Mensagem (133): Cristianar

Numa passagem profunda e belíssima, o penetrante D. Miguel de Unamuno alude ao inexcedível contributo da Igreja para a socialização geral ou criação de relações humanas densas e ramificadas, as quais, ao contrário dos contactos ocasionais estabelecidos na feira, comprometem vidas e geram futuros. Refere, fundamentalmente, três momentos que, pondo as pessoas frente a frente, são produtores de novos laços sociais, quer em extensão ou quantidade dos contactos, quer em profundidade afetiva: cristianar, casar e enterrar.

O verbo cristianar é criação de Unamuno. Distingue-o de cristianizar, pois este refere-se mais à dimensão interior de quem se deixa tocar por uma especial relação com Deus ou é evangelizado. Cristianar é, assim, aceitar e fazer o conjunto de atos e manifestações, visíveis e observáveis, que demonstram a inserção na comunidade de pertença dos que identificam a sua fé como cristã. São, essencialmente, o batismo, as «comunhões» e o crisma.

Não obstante a inegável secularização, de forma geral, estes sacramentos continuam como referência para a maioria do nosso povo.
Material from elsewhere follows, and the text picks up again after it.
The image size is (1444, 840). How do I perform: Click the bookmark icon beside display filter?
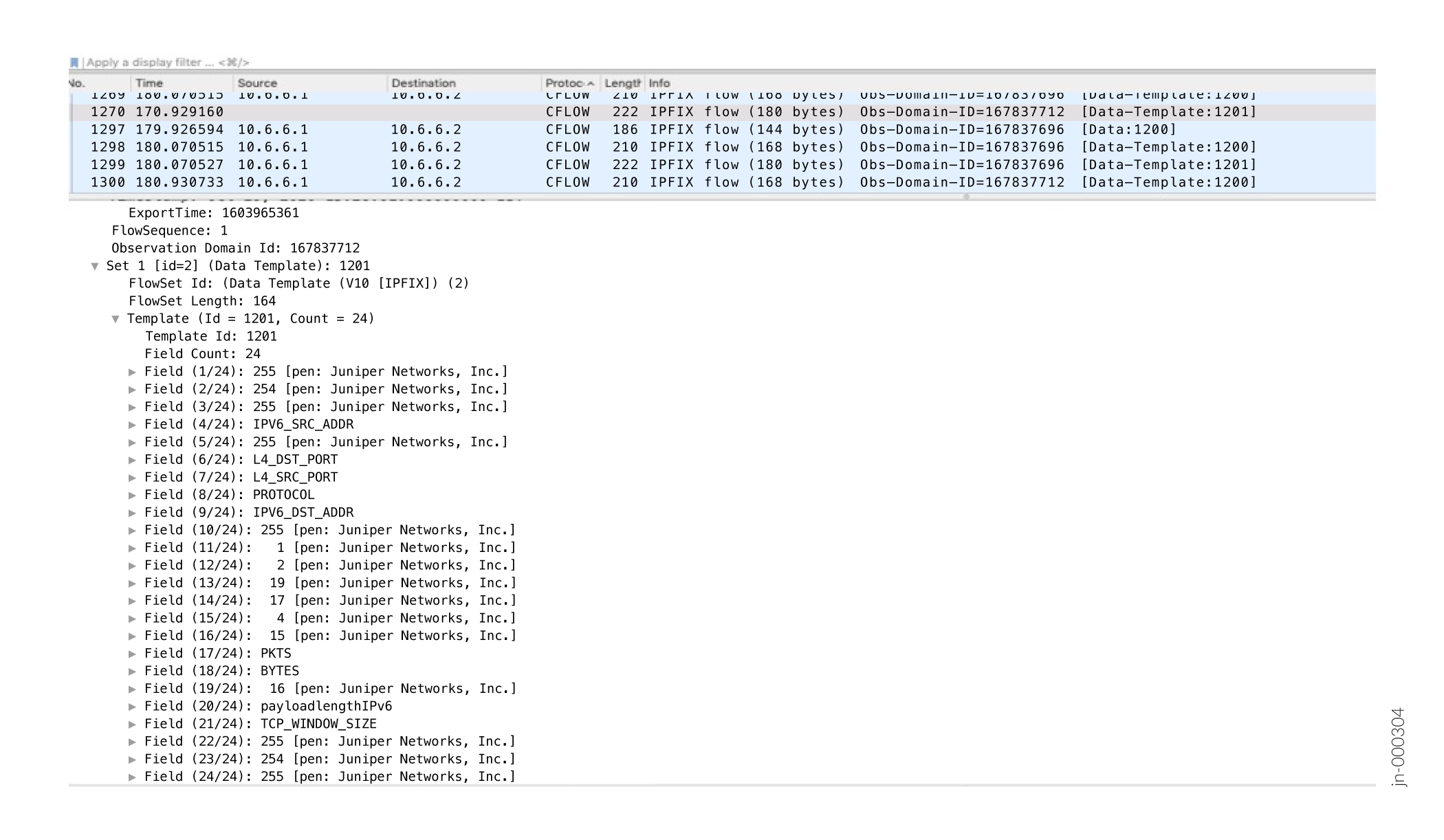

Pode não estar muito presente uma fé assimilada. Mas são desejados porque favorecem as tais relações sociais de proximidade: festa, padrinhos, conhecimentos, contactos, convites, namoros, etc. E tudo isto é humano. Além disso, esta religiosidade popular constituir preambulo a uma séria evangelização.

Ao que Unamuno referia como cristianar, nós chamamos “iniciação cristã”. O filósofo, como lhe compete, fixa-se nos laços humanos provenientes destas manifestações exteriores; nós, Igreja, valorizamos mais o espírito interior de adesão à Pessoa e ao estilo de vida de Jesus Cristo. Mas uma não contradiz a outra. Pelo contrário: na dose devida, ambas são boas e se reclamam.

Começamos novo ano pastoral. O plano diocesano continua a insistir na iniciação cristã. Até porque, como é lógico, sem iniciação não há continuidade nem perseverança na fé e na vida eclesial. Então, «cristianemos», cristianizando. Não nos oponhamos às manifestações religiosas, mas esforcemo-nos para que elas constituam um derivado da adesão interior.

A relevância social da Igreja também passa por aí. Até porque, como ensinava um conhecido mestre, uma fé pura –entenda-se: uma fé só de pensamento e sem manifestação em atos religiosos culturais- é igual ao puro ateísmo. Porque não têm raízes nem plausibilidade.